SOURCE EXTRACT:
(begin)
A high repetition rate fs laser (HRRFS) was employed as the laser source, which emits 800 nm, 70 fs, and 250 kHz mode-locked pulses. The laser beam was focused via a $50 \times$ objective lens (numerical $aperture = 0.8$ ) into the glass sample. The glass sample was put on an XYZ motorized stage with its top facet perpendicular to the laser beam, as shown in Fig. 1. Laser processed lines vertical to the surface of the glass sample were written inside the glass sample with a length of 1.5 mm, using sample translation in the vertical (Z) direction at the speed of $6 μ m / s$ . The pulse energy was varied from 2.0 up to 3.52 mJ. After irradiation, the glass sample was cut along the plane perpendicular to the written lines and polished to optical quality so as to expose the cross sections of the laser processed lines for elemental analysis. The elemental distribution of the ions around the focal point in the glass sample was characterized with an electro-probe microanalyzer (EPMA, JEOL, model JSM-6700F). We confirmed that there was no apparent change in the element distribution along the $Z$ direction. The confocal fluorescence spectra were measured by a Raman spectrometer (JOBLN-YVON, T6400) with a 785 nm laser excitation.

Figure 1.Experimental scheme of laser processing lines along the $Z$ axis inside the oxyfluoride glass.

To determine the element distribution in the laser-affected zone, the EPMA measurement was performed on the samples. Figure 2 shows the relative concentration of glass modifier ${Ca}^{2 +}$ and ${Yb}^{3 +}$ ions in the laser modified region with different pulse energy.

Figure 2.EPMA mapping showing the distribution of (a)–(d) ${Ca}^{2 +}$ and (e)–(h) ${Yb}^{3 +}$ in the glass with different pulse energies. (a), (e) 2 μJ, (b), (f) 2.72 μJ, (c), (g) 3.12 μJ, (d), (h) 3.52 μJ.
(end)
SET EXERCISE A: Can you revise the stretch of the excerpt on laser writing in oxyfluoride glass from "Figure 1.Experimental scheme" through "(h) 3.52 μJ." so that "laser-modified zone" stands in place of "laser-affected zone"?
SET EXERCISE B: Can you resume the excerpt on laser writing in oxyfluoride glass from the point where it stops?
The material after this point is separate from the excerpt on laser writing in oxyfluoride glass.

DATASET SECTION:
(begin)
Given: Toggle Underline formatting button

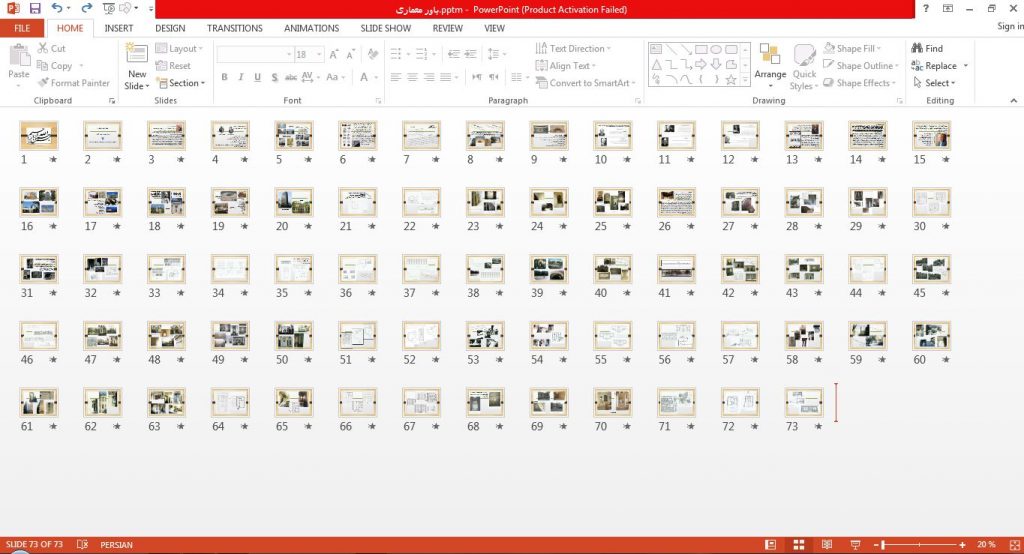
(end)
TASK ANSWER A:
Figure 1.Experimental scheme of laser processing lines along the $Z$ axis inside the oxyfluoride glass.

To determine the element distribution in the laser-modified zone, the EPMA measurement was performed on the samples. Figure 2 shows the relative concentration of glass modifier ${Ca}^{2 +}$ and ${Yb}^{3 +}$ ions in the laser modified region with different pulse energy.

Figure 2.EPMA mapping showing the distribution of (a)–(d) ${Ca}^{2 +}$ and (e)–(h) ${Yb}^{3 +}$ in the glass with different pulse energies. (a), (e) 2 μJ, (b), (f) 2.72 μJ, (c), (g) 3.12 μJ, (d), (h) 3.52 μJ.

TASK ANSWER B:
It is obvious that the migration tendency of ${Ca}^{2 +}$ ions changes dramatically with the pulse energy. When the pulse energy is fixed at 2 μJ [Fig. 2(a)], the relative concentration of ${Ca}^{2 +}$ ions increases at the focal point, which is opposite to the results previously obtained at similar laser conditions (800 nm, 250 kHz)^[2,22,23]. Then, the pulse energy was increased to 2.72 μJ [Fig. 2(b)]. The relative concentration of ${Ca}^{2 +}$ ions decreases in the central area and increases in the periphery of focal region, forming a ring-shaped enrichment zone. This result is in agreement with previous observations in other glass systems^[2,22,23]. It is noted that the distribution of ${Ca}^{2 +}$ ions in Fig. 2(a) is nearly opposite to the one in Fig. 2(b), indicating that the pulse energy is a crucial factor in laser-induced element migration. When the pulse energy reaches 3.12 μJ, it is found that the ring-shaped enrichment zone in Fig. 2(c) has a larger diameter than the one in Fig. 2(b). As the pulse energy continues to increase, a more attractive result is observed. In Fig. 2(d), besides the ring-shaped enrichment zone in the periphery of the laser-affected region, another high concentration zone forms at the focal point. The area between the two enrichment zones has a low ${Ca}^{2 +}$ ions content. Compared with the ion distribution at the pulse energy of 2, 2.72, and 3.12 μJ, this ion distribution is more complex. The dramatic change of ion distribution at different pulse energies provides a possibility that laser-induced micro-modification of element distribution in glass systems can be controlled precisely.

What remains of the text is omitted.